In its September statement, the Fed highlighted labor market strength, improving household spending and growing business investment as offsets to moderate inflation in deciding to keep the federal funds rate unchanged. Although the Fed kept the federal funds rate steady at 1.000% to 1.250%, the decision to start its previously announced balance sheet shrinking program in October moved treasury yields higher and mortgage rates followed suit, with most programs experiencing a 0.125% increase in rates.
The minutes from the September meeting, released last week, show that Fed members continue to debate the impact of low inflation on the economy as well as the projected trajectory of inflation in the future. While some Fed board members pointed to low inflation as a reason to leave rates unchanged, others focused on projected inflation growth and multiple positive economic factors to support a near term interest rate hike. The more aggressive perspective seems to have won the debate and we are poised for the Fed to raise rates in December, as many industry analysts have predicted.
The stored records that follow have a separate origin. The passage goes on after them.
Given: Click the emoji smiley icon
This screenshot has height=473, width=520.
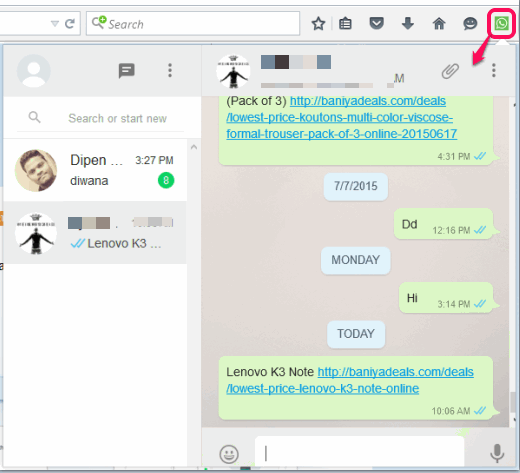Looking at the screenshot, I should point(229,454).
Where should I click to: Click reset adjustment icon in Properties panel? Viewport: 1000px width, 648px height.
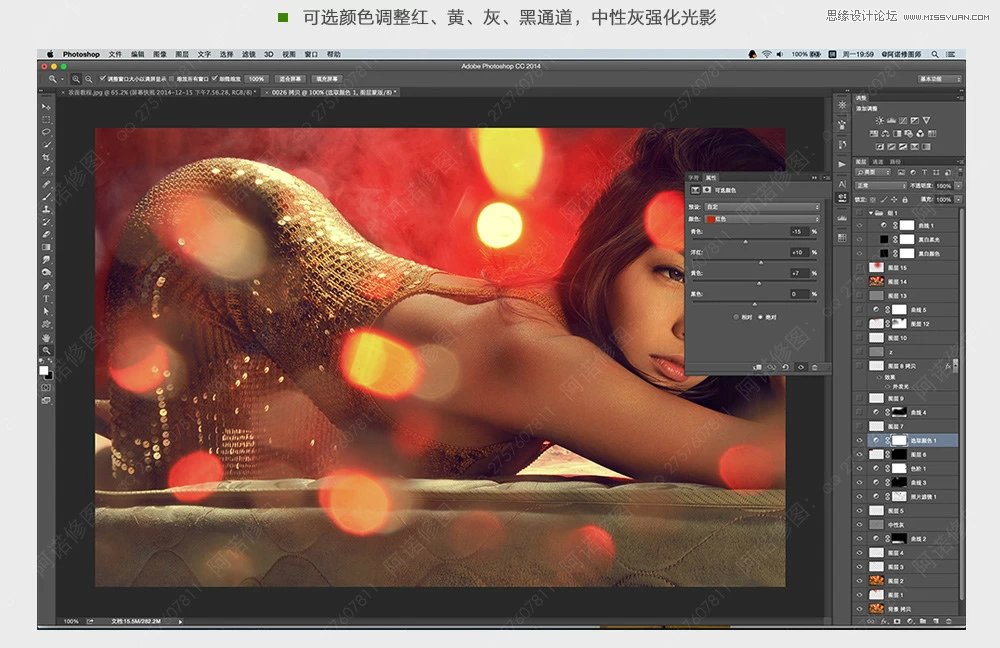pos(785,367)
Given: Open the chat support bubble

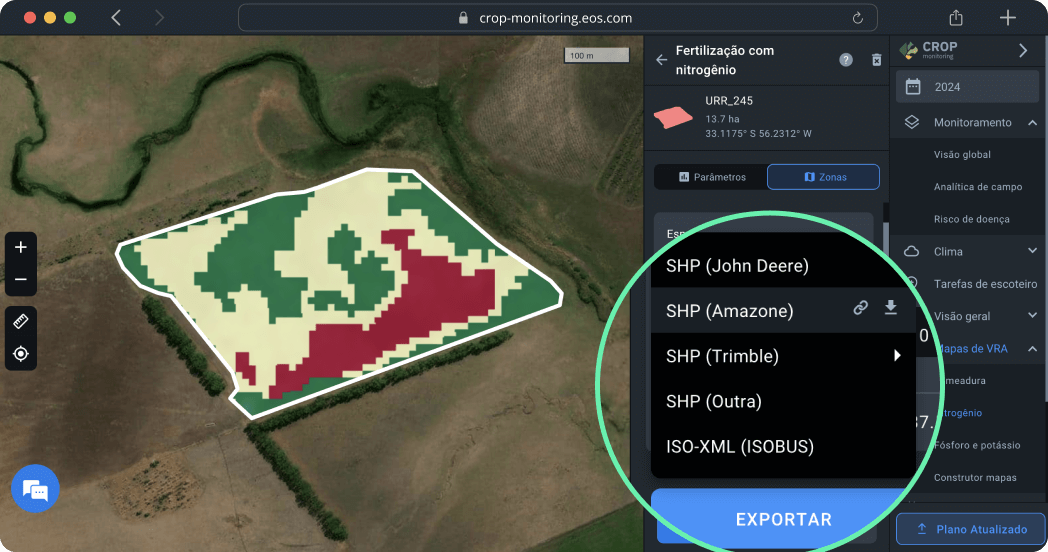Looking at the screenshot, I should tap(35, 490).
Fortunately for borrowers, mortgage rates have been relatively unresponsive to the Fed's intentions and were steady for another week. The interest rate for a 30 year fixed rate mortgage remained unchanged at 3.750% while the interest rate for a 15 year mortgage held at 3.000%. The interest rate on a 5/1 adjustable rate mortgage (ARM) stayed put at 3.000%, remaining attractive to borrowers seeking shorter-term mortgage programs willing to take on the risk of an ARM. FHA mortgage rates were flat at 3.250%, matching VA mortgage rates which also remained at 3.250%, with both programs appealing to home buyers focused on low or no down payment loan options. Keeping with the broader market trend, non-owner occupied mortgage rates remained at 4.000%. Bucking the trend in a positive direction, jumbo mortgage rates dipped 0.125% to 3.750%.
Although the Fed did not change rates, its economic outlook or forecast for future rate hikes in its September meeting, its actions and signals increased market uncertainty which usually leads to higher mortgage rates. Four weeks of relatively stable mortgage rates have returned a sense of calm to the mortgage market and interest rates remain near historical lows. With the Fed meeting minutes reinforcing the expectation for a rate hike expected before year end as well as three more anticipated hikes in 2018, prospective borrowers looking to buy a home or refinance their mortgage may be able to lock in a lower interest rate by acting sooner rather than later, before mortgage rates rise again, potentially at an accelerated pace.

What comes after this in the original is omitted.